**DESCRIPTION OF THE TASK:** From the first line to the last, return the data exactly as written.

═══ THE DATA ═══

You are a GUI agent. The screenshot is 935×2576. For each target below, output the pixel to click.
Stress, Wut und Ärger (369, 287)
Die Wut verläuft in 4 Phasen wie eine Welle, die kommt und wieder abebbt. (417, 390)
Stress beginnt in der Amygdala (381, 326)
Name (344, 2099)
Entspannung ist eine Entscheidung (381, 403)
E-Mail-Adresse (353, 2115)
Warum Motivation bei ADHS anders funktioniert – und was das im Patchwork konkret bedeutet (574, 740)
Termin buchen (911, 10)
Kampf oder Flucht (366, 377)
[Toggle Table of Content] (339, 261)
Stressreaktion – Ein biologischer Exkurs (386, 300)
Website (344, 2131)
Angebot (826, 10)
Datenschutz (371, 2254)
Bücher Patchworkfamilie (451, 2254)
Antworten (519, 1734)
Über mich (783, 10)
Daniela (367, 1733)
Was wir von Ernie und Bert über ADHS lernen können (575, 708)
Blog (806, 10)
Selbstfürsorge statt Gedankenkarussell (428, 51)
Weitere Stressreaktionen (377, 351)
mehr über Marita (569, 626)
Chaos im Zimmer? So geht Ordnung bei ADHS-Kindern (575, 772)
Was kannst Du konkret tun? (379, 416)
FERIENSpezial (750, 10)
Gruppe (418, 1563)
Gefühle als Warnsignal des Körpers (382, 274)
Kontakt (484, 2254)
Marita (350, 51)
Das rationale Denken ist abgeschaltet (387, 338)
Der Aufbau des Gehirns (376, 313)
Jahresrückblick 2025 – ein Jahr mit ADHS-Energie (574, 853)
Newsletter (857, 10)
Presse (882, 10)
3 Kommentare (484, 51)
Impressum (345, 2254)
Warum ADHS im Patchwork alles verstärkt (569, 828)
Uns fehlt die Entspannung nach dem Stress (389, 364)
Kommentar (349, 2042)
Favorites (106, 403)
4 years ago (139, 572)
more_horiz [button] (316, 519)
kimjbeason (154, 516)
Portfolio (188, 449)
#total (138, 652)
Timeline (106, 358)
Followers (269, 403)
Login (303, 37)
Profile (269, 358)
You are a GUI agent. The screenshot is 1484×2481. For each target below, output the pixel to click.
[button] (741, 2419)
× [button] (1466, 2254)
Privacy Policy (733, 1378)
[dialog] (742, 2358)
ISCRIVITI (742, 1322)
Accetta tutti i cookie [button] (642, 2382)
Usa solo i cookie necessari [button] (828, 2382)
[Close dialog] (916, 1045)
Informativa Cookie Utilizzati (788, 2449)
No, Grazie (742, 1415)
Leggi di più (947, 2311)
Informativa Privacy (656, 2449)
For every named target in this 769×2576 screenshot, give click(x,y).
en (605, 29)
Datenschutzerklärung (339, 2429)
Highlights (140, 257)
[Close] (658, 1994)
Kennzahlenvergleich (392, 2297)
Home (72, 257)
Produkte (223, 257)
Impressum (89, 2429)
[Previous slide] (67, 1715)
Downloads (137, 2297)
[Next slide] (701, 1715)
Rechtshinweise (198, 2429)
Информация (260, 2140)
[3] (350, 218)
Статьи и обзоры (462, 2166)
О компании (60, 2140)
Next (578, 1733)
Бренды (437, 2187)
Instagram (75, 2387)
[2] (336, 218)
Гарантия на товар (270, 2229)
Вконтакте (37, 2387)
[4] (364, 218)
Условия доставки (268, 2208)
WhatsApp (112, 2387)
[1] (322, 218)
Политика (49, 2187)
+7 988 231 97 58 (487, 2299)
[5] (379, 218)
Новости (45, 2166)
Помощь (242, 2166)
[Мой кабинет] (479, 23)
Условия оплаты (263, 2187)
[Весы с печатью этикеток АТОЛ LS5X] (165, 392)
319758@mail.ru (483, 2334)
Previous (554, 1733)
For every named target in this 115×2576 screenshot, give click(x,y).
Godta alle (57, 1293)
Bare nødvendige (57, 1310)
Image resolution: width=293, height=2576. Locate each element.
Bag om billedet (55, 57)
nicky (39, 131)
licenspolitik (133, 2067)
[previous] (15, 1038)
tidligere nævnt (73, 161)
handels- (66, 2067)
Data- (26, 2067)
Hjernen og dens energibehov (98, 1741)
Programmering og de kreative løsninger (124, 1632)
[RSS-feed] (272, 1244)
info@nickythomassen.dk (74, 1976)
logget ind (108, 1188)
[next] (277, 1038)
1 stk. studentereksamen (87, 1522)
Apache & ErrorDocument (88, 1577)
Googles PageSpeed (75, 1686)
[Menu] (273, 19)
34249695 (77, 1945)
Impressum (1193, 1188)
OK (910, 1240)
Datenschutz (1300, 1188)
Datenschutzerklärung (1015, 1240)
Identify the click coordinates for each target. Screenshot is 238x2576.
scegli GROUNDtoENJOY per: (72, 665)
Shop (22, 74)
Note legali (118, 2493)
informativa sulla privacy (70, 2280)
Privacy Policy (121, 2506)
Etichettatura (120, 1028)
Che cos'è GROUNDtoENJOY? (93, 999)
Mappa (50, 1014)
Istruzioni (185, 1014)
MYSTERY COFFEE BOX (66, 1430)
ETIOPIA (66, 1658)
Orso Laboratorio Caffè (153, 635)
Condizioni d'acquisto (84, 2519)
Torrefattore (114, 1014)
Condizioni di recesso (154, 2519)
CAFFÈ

═══

**RESULT FOR THIS TASK:**
You are a GUI agent. The screenshot is 935×2576. For each target below, output the pixel to click.
Stress, Wut und Ärger (369, 287)
Die Wut verläuft in 4 Phasen wie eine Welle, die kommt und wieder abebbt. (417, 390)
Stress beginnt in der Amygdala (381, 326)
Name (344, 2099)
Entspannung ist eine Entscheidung (381, 403)
E-Mail-Adresse (353, 2115)
Warum Motivation bei ADHS anders funktioniert – und was das im Patchwork konkret bedeutet (574, 740)
Termin buchen (911, 10)
Kampf oder Flucht (366, 377)
[Toggle Table of Content] (339, 261)
Stressreaktion – Ein biologischer Exkurs (386, 300)
Website (344, 2131)
Angebot (826, 10)
Datenschutz (371, 2254)
Bücher Patchworkfamilie (451, 2254)
Antworten (519, 1734)
Über mich (783, 10)
Daniela (367, 1733)
Was wir von Ernie und Bert über ADHS lernen können (575, 708)
Blog (806, 10)
Selbstfürsorge statt Gedankenkarussell (428, 51)
Weitere Stressreaktionen (377, 351)
mehr über Marita (569, 626)
Chaos im Zimmer? So geht Ordnung bei ADHS-Kindern (575, 772)
Was kannst Du konkret tun? (379, 416)
FERIENSpezial (750, 10)
Gruppe (418, 1563)
Gefühle als Warnsignal des Körpers (382, 274)
Kontakt (484, 2254)
Marita (350, 51)
Das rationale Denken ist abgeschaltet (387, 338)
Der Aufbau des Gehirns (376, 313)
Jahresrückblick 2025 – ein Jahr mit ADHS-Energie (574, 853)
Newsletter (857, 10)
Presse (882, 10)
3 Kommentare (484, 51)
Impressum (345, 2254)
Warum ADHS im Patchwork alles verstärkt (569, 828)
Uns fehlt die Entspannung nach dem Stress (389, 364)
Kommentar (349, 2042)
Favorites (106, 403)
4 years ago (139, 572)
more_horiz [button] (316, 519)
kimjbeason (154, 516)
Portfolio (188, 449)
#total (138, 652)
Timeline (106, 358)
Followers (269, 403)
Login (303, 37)
Profile (269, 358)
You are a GUI agent. The screenshot is 1484×2481. For each target below, output the pixel to click.
[button] (741, 2419)
× [button] (1466, 2254)
Privacy Policy (733, 1378)
[dialog] (742, 2358)
ISCRIVITI (742, 1322)
Accetta tutti i cookie [button] (642, 2382)
Usa solo i cookie necessari [button] (828, 2382)
[Close dialog] (916, 1045)
Informativa Cookie Utilizzati (788, 2449)
No, Grazie (742, 1415)
Leggi di più (947, 2311)
Informativa Privacy (656, 2449)
For every named target in this 769×2576 screenshot, give click(x,y).
en (605, 29)
Datenschutzerklärung (339, 2429)
Highlights (140, 257)
[Close] (658, 1994)
Kennzahlenvergleich (392, 2297)
Home (72, 257)
Produkte (223, 257)
Impressum (89, 2429)
[Previous slide] (67, 1715)
Downloads (137, 2297)
[Next slide] (701, 1715)
Rechtshinweise (198, 2429)
Информация (260, 2140)
[3] (350, 218)
Статьи и обзоры (462, 2166)
О компании (60, 2140)
Next (578, 1733)
Бренды (437, 2187)
Instagram (75, 2387)
[2] (336, 218)
Гарантия на товар (270, 2229)
Вконтакте (37, 2387)
[4] (364, 218)
Условия доставки (268, 2208)
WhatsApp (112, 2387)
[1] (322, 218)
Политика (49, 2187)
+7 988 231 97 58 (487, 2299)
[5] (379, 218)
Новости (45, 2166)
Помощь (242, 2166)
[Мой кабинет] (479, 23)
Условия оплаты (263, 2187)
[Весы с печатью этикеток АТОЛ LS5X] (165, 392)
319758@mail.ru (483, 2334)
Previous (554, 1733)
For every named target in this 115×2576 screenshot, give click(x,y).
Godta alle (57, 1293)
Bare nødvendige (57, 1310)
Image resolution: width=293, height=2576. Locate each element.
Bag om billedet (55, 57)
nicky (39, 131)
licenspolitik (133, 2067)
[previous] (15, 1038)
tidligere nævnt (73, 161)
handels- (66, 2067)
Data- (26, 2067)
Hjernen og dens energibehov (98, 1741)
Programmering og de kreative løsninger (124, 1632)
[RSS-feed] (272, 1244)
info@nickythomassen.dk (74, 1976)
logget ind (108, 1188)
[next] (277, 1038)
1 stk. studentereksamen (87, 1522)
Apache & ErrorDocument (88, 1577)
Googles PageSpeed (75, 1686)
[Menu] (273, 19)
34249695 (77, 1945)
Impressum (1193, 1188)
OK (910, 1240)
Datenschutz (1300, 1188)
Datenschutzerklärung (1015, 1240)
Identify the click coordinates for each target. Screenshot is 238x2576.
scegli GROUNDtoENJOY per: (72, 665)
Shop (22, 74)
Note legali (118, 2493)
informativa sulla privacy (70, 2280)
Privacy Policy (121, 2506)
Etichettatura (120, 1028)
Che cos'è GROUNDtoENJOY? (93, 999)
Mappa (50, 1014)
Istruzioni (185, 1014)
MYSTERY COFFEE BOX (66, 1430)
ETIOPIA (66, 1658)
Orso Laboratorio Caffè (153, 635)
Condizioni d'acquisto (84, 2519)
Torrefattore (114, 1014)
Condizioni di recesso (154, 2519)
CAFFÈ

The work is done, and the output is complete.